Os colaboradores de uma organização devem possuir autonomia e competência suficiente para ser um “solucionador de problemas”. Pois é isso que fazemos todos os dias. Resolvemos problemas internos para que a empresa seja mais lucrativa para empresários ou investidores, ou resolvemos problemas para nossos clientes ou com nossos fornecedores. Temos que ter habilidades desenvolvidas para isso. Decisões mal tomadas geram insatisfação de um dos lados, ou de ambos. Vejo isso em call-centers; quando o atendente responde a uma demanda dizendo: “não sei nada sobre isso senhor, pois nosso procedimento...” está claro que o colaborador não possui autonomia e competência ou habilidade para resolver um problema. E não estou dizendo que ele vai atender TUDO o que o cliente quer; NÃO! Mas ele deveria responder mais ou menos assim: “senhor, isto eu não posso fazer para o senhor, pois não é o correto, o que posso fazer é...” Pronto. Ele protege aqueles que remuneram seu serviço, e ainda assim atende o cliente. Frases de Steve Jobs: “As pessoas não sabem o que querem, até mostrarmos a elas.” E para completar: “Foco é dizer não!”

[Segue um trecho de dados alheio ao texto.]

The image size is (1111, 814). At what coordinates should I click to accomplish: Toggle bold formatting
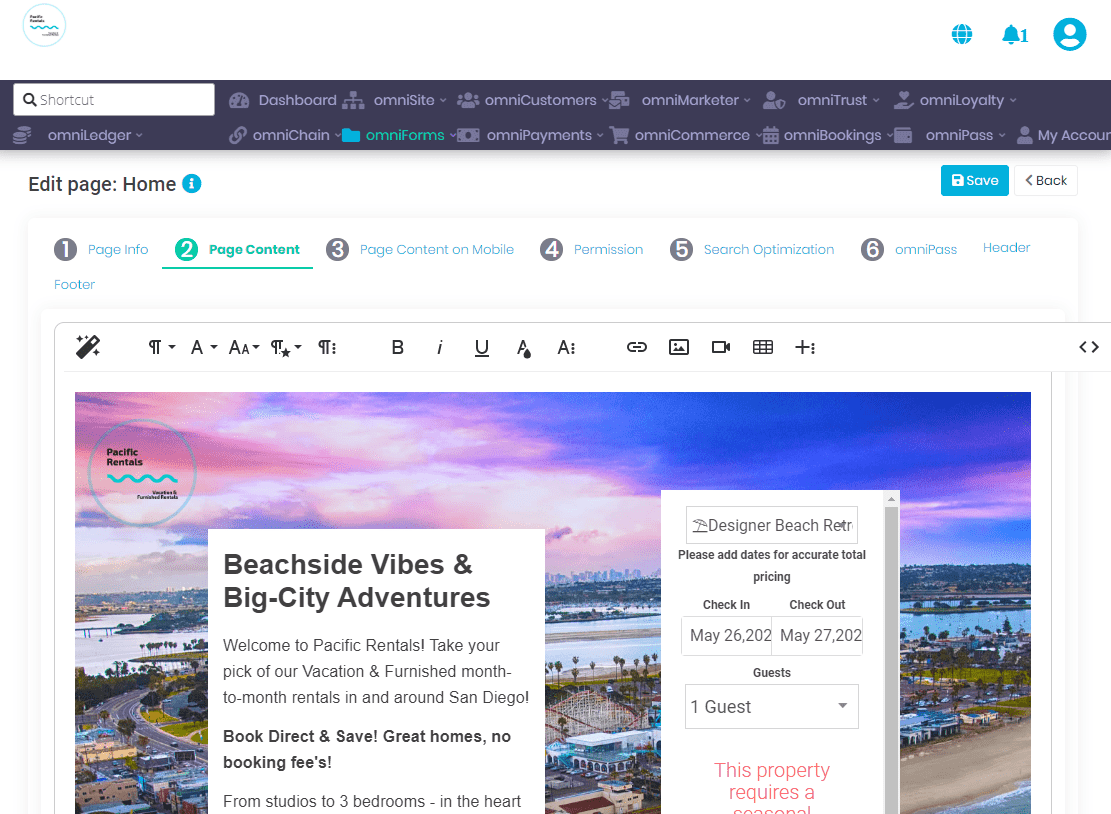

Agora realizem o que acontece na cabeça de um colaborador que aprendeu que “O cliente é o Rei!”, quando deve recusar uma demanda ilegítima à um cliente. Como esta criatura pode dizer NÃO para o cliente que ele aprendeu a tratar como soberano, acima de qualquer lei ou regra e que deve obediência e subserviência?! Correto, não funciona. Não vai acontecer. Na dúvida, ele atende a demanda do cliente, e pune a empresa que o remunera. E sabe o que acontece?! Reis que nunca são contrariados,  nunca se saciam... Entende o que quero dizer?
O que busco com isso é uma reflexão. Devemos ser justos. Nos atermos ao contrato em um primeiro momento, mas nos aproximar do cliente, nos perguntando: “O que posso fazer melhor?”. “Como evoluirmos juntos?” Se conseguirmos em conjunto respondermos a esta pergunta, certamente estaremos no caminho certo. Talvez, mudar o título deste texto para “Meu parceiro – o Cliente”.